La miglior risposta è la prima strofa della canzone L’ultimo dei Paninari di Ando Bass: “Sono un paninaro vengo da un’altra era. Quando non c’era facebook e l’amicizia era sincera. Eravamo razza urbana, una sorta di eroi, con le cinture El Charro sembravamo cowboy […]”.

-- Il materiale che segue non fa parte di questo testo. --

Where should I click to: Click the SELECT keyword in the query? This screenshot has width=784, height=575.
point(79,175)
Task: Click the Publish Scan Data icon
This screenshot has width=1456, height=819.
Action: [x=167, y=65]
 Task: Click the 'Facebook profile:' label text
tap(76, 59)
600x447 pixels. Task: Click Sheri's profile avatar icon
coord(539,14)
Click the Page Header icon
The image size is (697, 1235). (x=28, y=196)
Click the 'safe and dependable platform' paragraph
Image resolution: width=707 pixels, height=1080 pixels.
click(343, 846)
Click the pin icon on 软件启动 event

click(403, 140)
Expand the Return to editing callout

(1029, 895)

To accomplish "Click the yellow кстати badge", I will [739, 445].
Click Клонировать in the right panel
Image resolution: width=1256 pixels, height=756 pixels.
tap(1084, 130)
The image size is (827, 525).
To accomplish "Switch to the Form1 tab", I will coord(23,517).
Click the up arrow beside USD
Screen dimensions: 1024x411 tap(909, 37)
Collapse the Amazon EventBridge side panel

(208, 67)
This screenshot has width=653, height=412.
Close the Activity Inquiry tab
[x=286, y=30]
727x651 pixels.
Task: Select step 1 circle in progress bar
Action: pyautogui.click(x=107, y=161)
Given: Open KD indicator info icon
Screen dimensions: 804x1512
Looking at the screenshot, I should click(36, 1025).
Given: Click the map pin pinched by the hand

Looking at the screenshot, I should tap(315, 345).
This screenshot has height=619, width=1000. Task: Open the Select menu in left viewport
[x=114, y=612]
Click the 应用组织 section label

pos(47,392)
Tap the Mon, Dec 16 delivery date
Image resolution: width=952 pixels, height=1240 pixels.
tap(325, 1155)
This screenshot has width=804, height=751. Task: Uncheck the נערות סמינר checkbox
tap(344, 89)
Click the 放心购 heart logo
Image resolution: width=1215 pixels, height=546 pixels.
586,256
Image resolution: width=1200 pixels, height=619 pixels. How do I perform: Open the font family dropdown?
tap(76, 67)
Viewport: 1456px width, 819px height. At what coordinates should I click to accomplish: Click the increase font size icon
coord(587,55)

Niente salamelle e hot dog (al massimo hamburger). Si tratta di una (sub)cultura giovanile nata nel 1980 a Milano e diffusasi poi in tutta Italia. Una moda autoctona, che volgendo uno sguardo al mondo dei Mods&Rockers e un altro a quello texano, ha fatto tendenza tra i ragazzi di scuole medie e superiori. In relazione alla ripresa economica di quegli anni, il “movimento” paninaro rifiuta gli aspetti angoscianti dell’esistenza e cerca di godersi la vita, con spensieratezza artefatta. L’habitus diviene animus e l’immagine si fa stendardo cangiante di un modo di vivere e pensare, all’insegna del consumismo, della vanità e del gusto per gli eccessi. D’obbligo la griffe e la sua autenticità per distinguersi: “il tarocco è anti-panozzo”.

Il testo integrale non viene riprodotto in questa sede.